死んでもあなたに愛されたい



あの腕キス事件以降。

魁運からのスキンシップが明らかに増えた。



ことあるごとに身を寄せ、ためらいなく触れ、粘着力高くひっついてくる。


甘い。とにかくでろでろに甘い。



もはや初夜を越えた新婚のようなものでは!?

……ちがいますよね、ええ、わかってます。言ってみただけです。




「ひとみ? どうした?」




右耳に吐息がかかる。

すぐ横から覗き込んでくる、端整な顔。



ちっっか!!


え、ちょ、近すぎん?

毛穴まで見えちゃうよ!? それは困る。

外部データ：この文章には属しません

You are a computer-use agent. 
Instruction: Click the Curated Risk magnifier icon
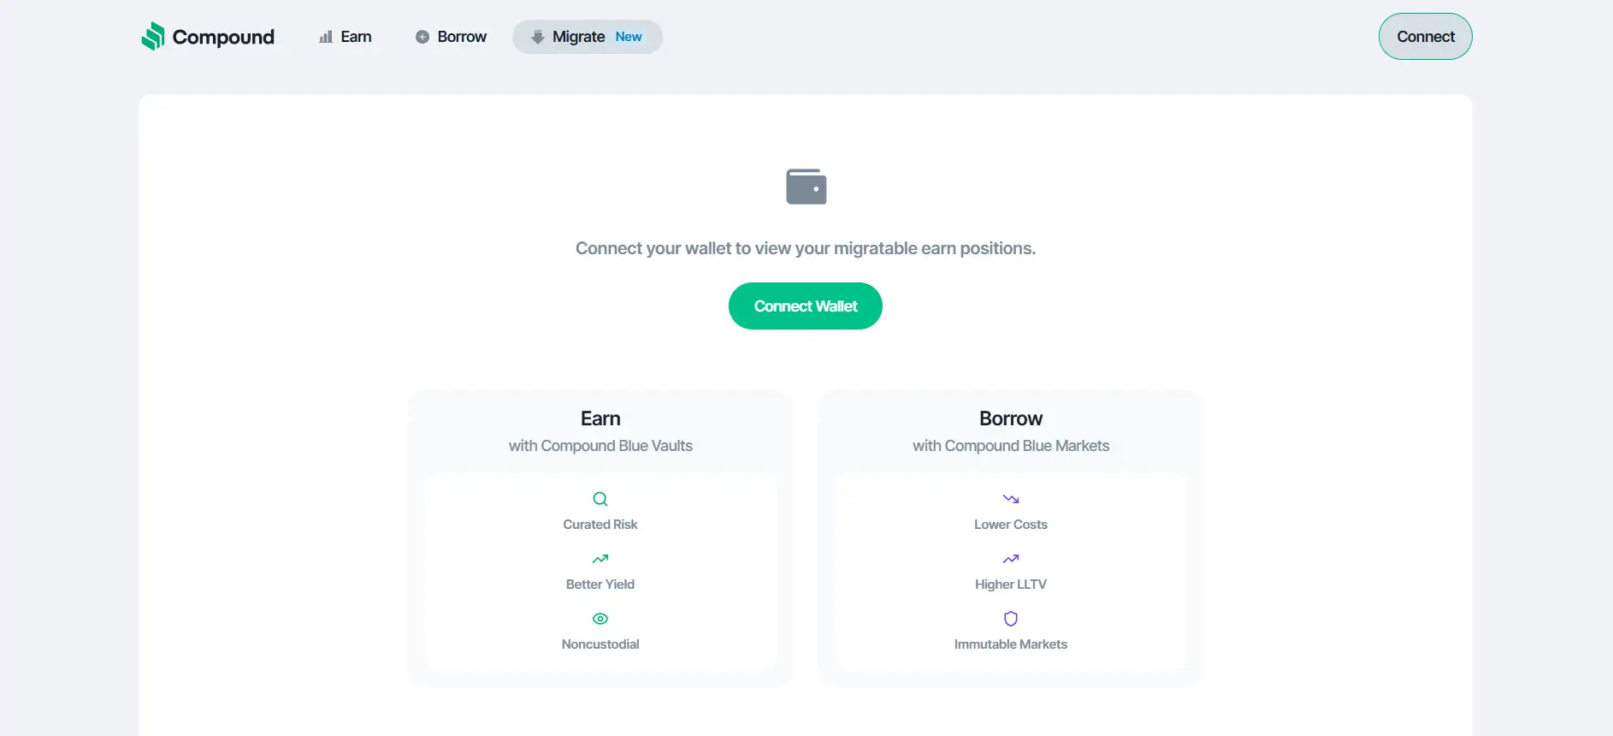coord(600,499)
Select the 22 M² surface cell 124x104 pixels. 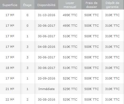pyautogui.click(x=10, y=100)
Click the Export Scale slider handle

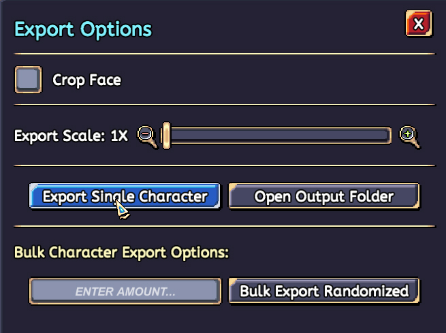coord(165,136)
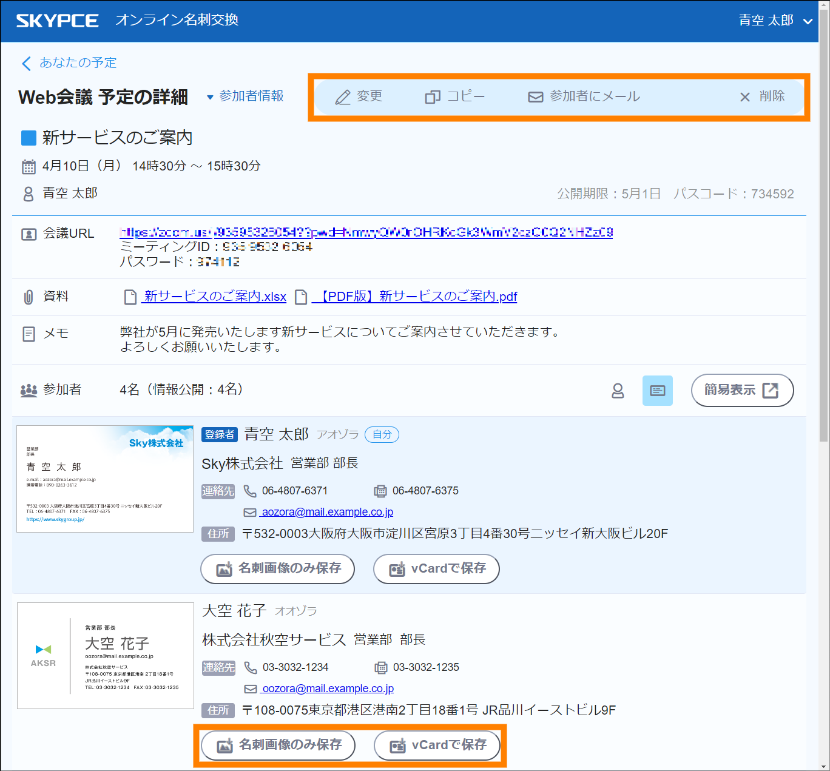Click the Sky株式会社 business card thumbnail
This screenshot has height=771, width=830.
(x=105, y=479)
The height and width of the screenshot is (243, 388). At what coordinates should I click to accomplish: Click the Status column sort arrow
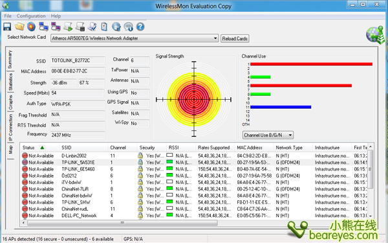(42, 148)
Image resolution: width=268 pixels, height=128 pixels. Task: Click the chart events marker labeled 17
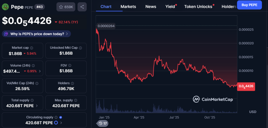coord(102,123)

寝起きはぶさいくなのに!



急いで、手で壁をつくる。

髪をとかすふりをして、顔横からのアングルをごまかした。




「え、えっとお……その……お、おそろいの髪色いいよね。仲良しみたいで。あたしも今日はヘアアレンジ変えてみようかなあ、なんて。アハハ」


「…………」


「……か、魁運? ね、寝ちゃった?」


「腕」


「?」


「腕の痕、うすくなってきたな」




あぁ、言われてみれば。

あれだけ赤と青がみだりに咲いていた肌は、ほとんどシラフに返り咲いていた。



ケガが治ってきたのはよかった、けど……。


魁運のつけてくれた痕まで散ってしまったのは切ない。




「また、つけてくれる?」


「え」


「……な、なんちゃって~」




お願い、引かないで!

試しに言ってみただけ! ちょっとした出来心で!



赤面するあたしの手の甲に、ふ、と魁運の唇がかすれた。




「痛がんなよ?」


「え、わ、……ふぁい」


「……フッ。冗談だ」




鼻血もんだこりゃ。

いわば神様のたわむれ。



いっそ首輪でもなんでもつけて、一生あたしで遊んでいて。